Architect Frank Gehry describes his 'love story' of lost projects to Dr. John Mazziotta, head of the Department of Neurology at UCLA.
Frank Gehry is an architect and founder of Gehry Partners, LLP. Gehry has built an architectural career that has spanned five decades and produced public and private buildings in America, Europe, and Asia.
Gehry's work has earned him several of the most significant awards in architecture, including the Arnold W. Brunner Memorial Prize in Architecture, the Pritzker Prize, the Wolf Prize in Art, the Praemium Imperiale Award, the Dorothy and Lillian Gish Award, the National Medal of Arts, the Friedrich Kiesler Prize, the American Institute of Architects Gold Medal, and the Royal Institute of British Architects Gold Medal.
Notable projects include: the Guggenheim Museum in Bilbao, Spain; the DZ Bank Building in Berlin; Nationale-Nederlanden Building in Prague; and the Jay Pritzker Pavilion and BP Bridge in Millennium Park in Chicago, Illinois.

**Raw data:**
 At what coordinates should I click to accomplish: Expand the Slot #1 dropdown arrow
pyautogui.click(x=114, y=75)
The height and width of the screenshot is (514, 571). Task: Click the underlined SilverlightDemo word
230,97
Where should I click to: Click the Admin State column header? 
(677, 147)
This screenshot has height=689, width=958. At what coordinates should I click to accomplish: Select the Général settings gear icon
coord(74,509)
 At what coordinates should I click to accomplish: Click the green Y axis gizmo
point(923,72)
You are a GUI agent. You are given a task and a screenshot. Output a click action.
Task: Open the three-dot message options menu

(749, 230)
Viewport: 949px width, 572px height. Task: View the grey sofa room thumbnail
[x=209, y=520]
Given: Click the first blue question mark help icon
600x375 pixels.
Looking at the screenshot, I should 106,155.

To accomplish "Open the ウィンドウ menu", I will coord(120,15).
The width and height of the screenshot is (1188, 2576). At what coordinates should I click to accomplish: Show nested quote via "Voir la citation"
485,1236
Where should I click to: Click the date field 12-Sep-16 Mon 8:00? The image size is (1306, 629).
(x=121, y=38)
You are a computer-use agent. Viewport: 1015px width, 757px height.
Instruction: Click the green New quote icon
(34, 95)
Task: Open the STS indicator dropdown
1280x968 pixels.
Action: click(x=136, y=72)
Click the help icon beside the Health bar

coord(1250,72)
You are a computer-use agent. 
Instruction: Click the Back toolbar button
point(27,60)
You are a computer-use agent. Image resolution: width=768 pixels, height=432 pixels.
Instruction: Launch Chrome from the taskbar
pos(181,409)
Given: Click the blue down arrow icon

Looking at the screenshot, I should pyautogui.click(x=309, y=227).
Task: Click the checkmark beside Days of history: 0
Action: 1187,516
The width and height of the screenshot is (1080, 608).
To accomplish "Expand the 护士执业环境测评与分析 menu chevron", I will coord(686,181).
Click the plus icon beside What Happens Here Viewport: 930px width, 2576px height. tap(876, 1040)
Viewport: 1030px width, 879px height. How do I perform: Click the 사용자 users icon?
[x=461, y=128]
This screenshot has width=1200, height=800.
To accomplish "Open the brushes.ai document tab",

**Task set:**
1. Rewrite the part of the Frank Gehry profile that opens with the words containing "Notable projects include: the" and closes with "in Chicago, Illinois.", replacing "Notable projects" with "Well-known works".
2. In the Frank Gehry profile, condense the paragraph beginning "Gehry's work has earned him" into a bulleted list of the awards it names.
3. Continue the Frank Gehry profile from its last sentence.
The rows were taken from a different source than the Frank Gehry profile.

**Answer set:**
1.
Well-known works include: the Guggenheim Museum in Bilbao, Spain; the DZ Bank Building in Berlin; Nationale-Nederlanden Building in Prague; and the Jay Pritzker Pavilion and BP Bridge in Millennium Park in Chicago, Illinois.

2.
Gehry's awards include:
- Arnold W. Brunner Memorial Prize in Architecture
- Pritzker Prize
- Wolf Prize in Art
- Praemium Imperiale Award
- Dorothy and Lillian Gish Award
- National Medal of Arts
- Friedrich Kiesler Prize
- American Institute of Architects Gold Medal
- Royal Institute of British Architects Gold Medal

3.
Dr. John Mazziotta is Chair of the Department of Neurology, David Geffen School of Medicine at UCLA, and Director of the UCLA Ahmanson-Lovelace Brain Mapping Center. After receiving his B.A. and M.A. degrees from Columbia University in 1972, he obtained an M.D. and Ph.D. in Neuroanatomy and Computer Science from Georgetown University in 1977. Following an internship at Georgetown, he completed Neurology and Nuclear Medicine training at UCLA and joined the faculty here in 1983.